On the recommendations of the NHRC, the Jammu and Kashmir administration has paid Rs 36 lakh as relief to the relatives of 12 infants, who had died after consumption of “unchecked spurious cough syrup” in Udhampur, officials said on Friday.
The incident happened in Ramnagar, Udhampur, between December 2019 and January 2020, the National Human Rights Commission (NHRC) said.
The Commission had registered a case based on a complaint dated April 30, 2020, it said in a statement.
“On the recommendations of the National Human Rights Commission, the Jammu and Kashmir administration has finally paid the monetary relief of Rs 36 lakh to the next of kin of the 12 infants who had died after consuming a cough syrup which was subsequently found to be spurious,” it said.
Initially, in response to the notices of the Commission, the UT administration had maintained that “there was no scope for any complacency on the part of its Drugs Control Department: the manufacturing of quality drugs is primarily the responsibility of the manufacturing firm, and the department had already lodged a formal complaint against it before the competent court of law,” the statement said.
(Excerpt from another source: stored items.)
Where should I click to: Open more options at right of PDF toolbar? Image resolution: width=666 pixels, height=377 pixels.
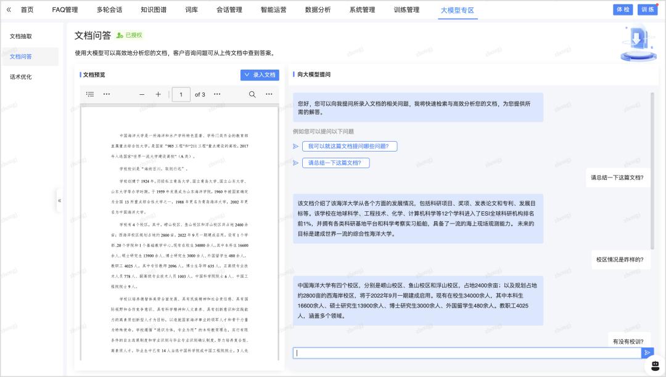pyautogui.click(x=269, y=94)
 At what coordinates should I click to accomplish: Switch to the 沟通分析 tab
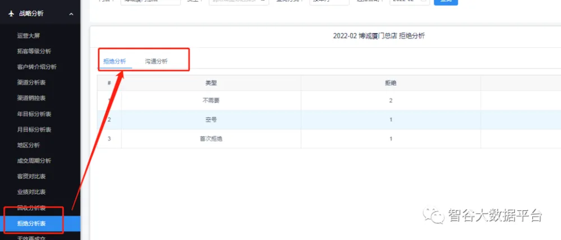point(156,61)
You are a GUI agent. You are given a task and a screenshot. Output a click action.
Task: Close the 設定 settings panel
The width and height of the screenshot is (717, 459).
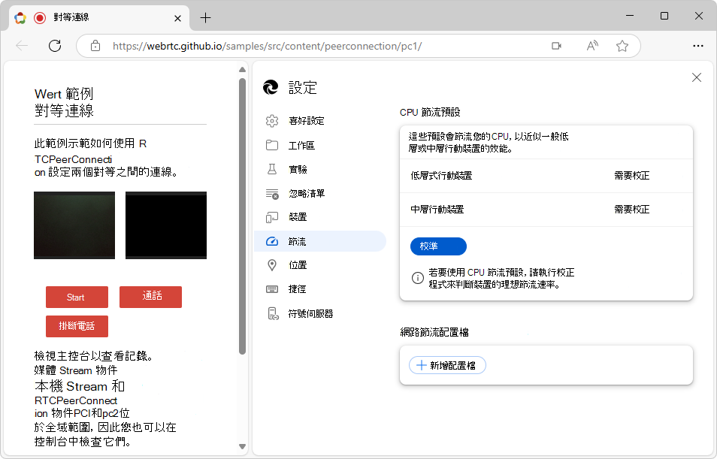click(x=696, y=77)
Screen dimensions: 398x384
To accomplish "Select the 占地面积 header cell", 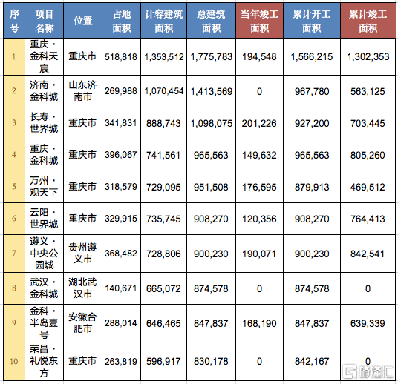I will click(x=121, y=21).
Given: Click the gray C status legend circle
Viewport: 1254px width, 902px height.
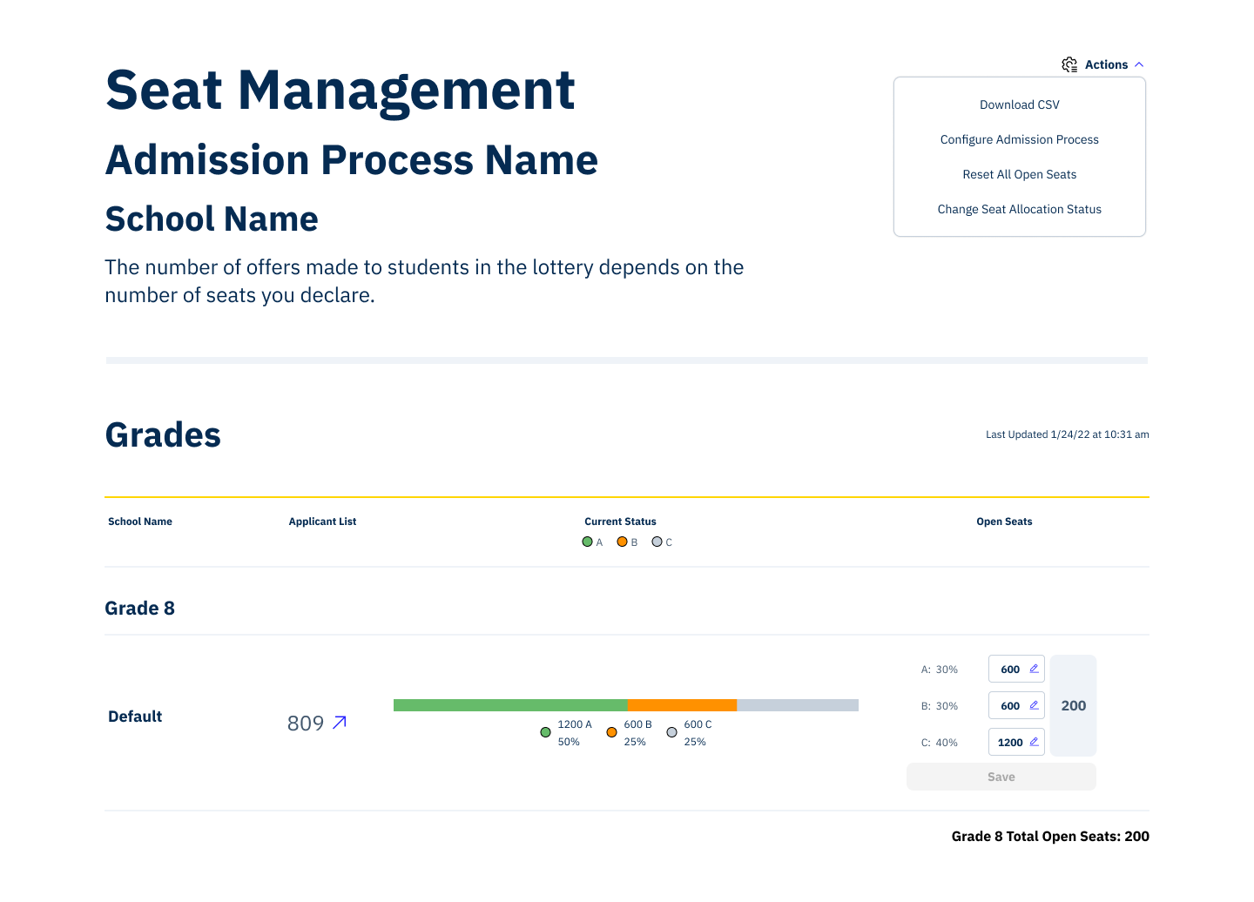Looking at the screenshot, I should pos(657,542).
“The Commission found the contention unacceptable and observed that there was no denial of the lapse in the case though the drugs department did not want to own responsibility.
“It observed that the department had failed to keep a regular vigil on the contamination and contents of the medicine sold within its jurisdiction, and hence the state is vicariously liable for the negligence and the payment of the monetary relief of Rs 3 lakh each to the next of kin of the deceased children,” the rights panel said.
After that, the UT administration responded that the monetary compensation should remain subject to the outcome of the special leave petition pending before the Supreme Court, the statement said.
However, the compliance report, along with the proof of the payment of the recommended relief, was submitted when the Commission reiterated its recommendations issuing a final reminder to the chief secretary, as well as the additional secretary, department of health and medication, UT of J-K to submit the report, failing which it will be constrained to invoke its coercive power under Section 13 of the PHR Act, 1993 calling for the personal appearance of the authority concerned before it, the panel added.
The J-K High Court had reportedly upheld the NHRC recommendations for payment of relief, holding the UT administration “vicariously responsible” for the negligence when it challenged the Commission’s recommendations, the statement said.